During the sentencing trial, the defence argued for Brady to be sentenced to life imprisonment, citing the details of Brady's troubled childhood and past medical history of his psychiatric conditions. Brady's lawyer, Thomas Manning, summarized Brady's childhood into a poem, "As the twig is bent, so goes the tree". On the other hand, the prosecution sought the death penalty, with District Attorney Andrew Womble citing the brutality of the attack and aggravating factors in the case. Womble also quoted that if the jury settled on life imprisonment, "it will be open season on corrections officers in this state."

On October 28, 2019, 30-year-old Mikel Brady was sentenced to death upon the jury's unanimous recommendation for capital punishment, making Brady the 143rd inmate to be condemned to death row in North Carolina; a total of 142 inmates were held on death row in North Carolina at the time of Brady's sentencing.

After he was sentenced to death, Brady was at first held on death row at the Central Prison in Raleigh, North Carolina. On December 31, 2019, due to safety concerns, Brady was transferred to the USP Big Sandy, a federal prison in Kentucky. In 2021, Brady was transferred to ADX Florence, a supermax federal prison in Colorado. As of 2025, Brady remains incarcerated at Florence.

===Buckman===
Wisezah Buckman was the second out of the four to stand trial for the prison attack. Originally, Buckman was slated to be tried in 2020 for the murders, but due to the COVID-19 pandemic in the United States and other reasons, the trial was delayed multiple times until Buckman was finally put on trial in October 2023.

On October 19, 2023, Buckman was found guilty of all four counts of first degree murder and ten other felony charges.

On November 3, 2023, 35-year-old Wisezah Buckman was sentenced to death, after the jury unanimously recommended three death sentences for three of the murders, while they voted for life without parole for the murder of the fourth victim, Veronica Darden.

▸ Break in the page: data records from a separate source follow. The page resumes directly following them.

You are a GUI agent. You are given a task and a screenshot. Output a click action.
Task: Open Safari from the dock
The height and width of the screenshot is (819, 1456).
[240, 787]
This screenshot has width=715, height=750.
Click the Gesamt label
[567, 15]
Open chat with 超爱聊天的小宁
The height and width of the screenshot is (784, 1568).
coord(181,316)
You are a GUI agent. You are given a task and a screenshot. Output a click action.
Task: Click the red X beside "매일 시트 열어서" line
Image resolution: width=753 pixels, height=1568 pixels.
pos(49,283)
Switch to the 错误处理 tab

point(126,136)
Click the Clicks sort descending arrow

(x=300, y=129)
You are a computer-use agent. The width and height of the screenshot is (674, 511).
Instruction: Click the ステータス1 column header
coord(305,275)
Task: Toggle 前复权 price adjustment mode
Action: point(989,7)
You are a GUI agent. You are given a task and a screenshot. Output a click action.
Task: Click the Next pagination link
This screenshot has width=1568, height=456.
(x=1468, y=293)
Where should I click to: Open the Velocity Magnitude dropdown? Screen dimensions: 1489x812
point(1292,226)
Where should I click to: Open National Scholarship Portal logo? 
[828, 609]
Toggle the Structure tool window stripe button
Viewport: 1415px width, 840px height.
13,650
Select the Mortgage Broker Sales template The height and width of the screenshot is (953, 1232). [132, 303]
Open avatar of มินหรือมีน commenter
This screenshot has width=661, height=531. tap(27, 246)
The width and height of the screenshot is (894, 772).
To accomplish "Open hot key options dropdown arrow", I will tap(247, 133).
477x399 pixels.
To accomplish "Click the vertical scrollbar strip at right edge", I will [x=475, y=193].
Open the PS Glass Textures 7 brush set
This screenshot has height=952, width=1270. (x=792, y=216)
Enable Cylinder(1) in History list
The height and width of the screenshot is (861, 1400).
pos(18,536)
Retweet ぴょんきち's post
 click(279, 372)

In 2025, Buckman was transferred from Central Prison to ADX Florence, the same federal prison where Brady is imprisoned.

===Monk===
On February 14, 2025, Jonathan Monk became the third offender of the case to stand trial for the 2017 Pasquotank County prison murders. Jury selection lasted from February to March 2025.

On March 18, 2025, the jury found Monk guilty of all 13 criminal charges, including four counts of first degree murder.

During the sentencing phase, the defence sought to seek mercy for Monk and implored the jury to sentence Monk to life without parole, on account of Monk's troubled childhood, caused by his mother's neglect and that his early exposure to abuse caused long-lasting psychological issues to him while growing up.

On March 27, 2025, 38-year-old Jonathan Monk was sentenced to death by Judge Jeffery B. Foster upon the jury's unanimous recommendation for capital punishment. Apart from the four death sentences, Monk also received 60 to 81 years in prison for attempted first degree murder, felony burning a public building, felony attempted escape, and felony riot. Monk was transferred into the Federal Bureau of Prisons system and was held at USP Lee briefly before joining Brady and Buckman at ADX Florence on December 23, 2025.

===Frazier===
On September 29, 2025, Seth Frazier, then 41 years old, pleaded guilty to four counts of first degree murder, one count of attempted first degree murder, six counts of assault with a deadly weapon with the intent to kill inflicting serious injury, and one count each of burning a public building, inciting riot, attempting escape and assault with a deadly weapon.

As a result of his plea of guilt, Frazier was spared the death sentence and instead sentenced to four consecutive life sentences without parole for all four murder charges, plus 93 to 116 years for all the lesser offences he admitted to. Similarly to his co-defendants, Frazier was transferred into the federal prison system and is currently at USP Terre Haute.

==Aftermath==
In the aftermath of the incident, security protocols at the facility were strengthened, including tighter restrictions on tool access. The North Carolina prison system also improved safety by equipping guards with body armor and providing supervisors with tasers. On October 12, 2022—the fifth anniversary of the failed escape—staff at Pasquotank held a moment of silence and released balloons in remembrance.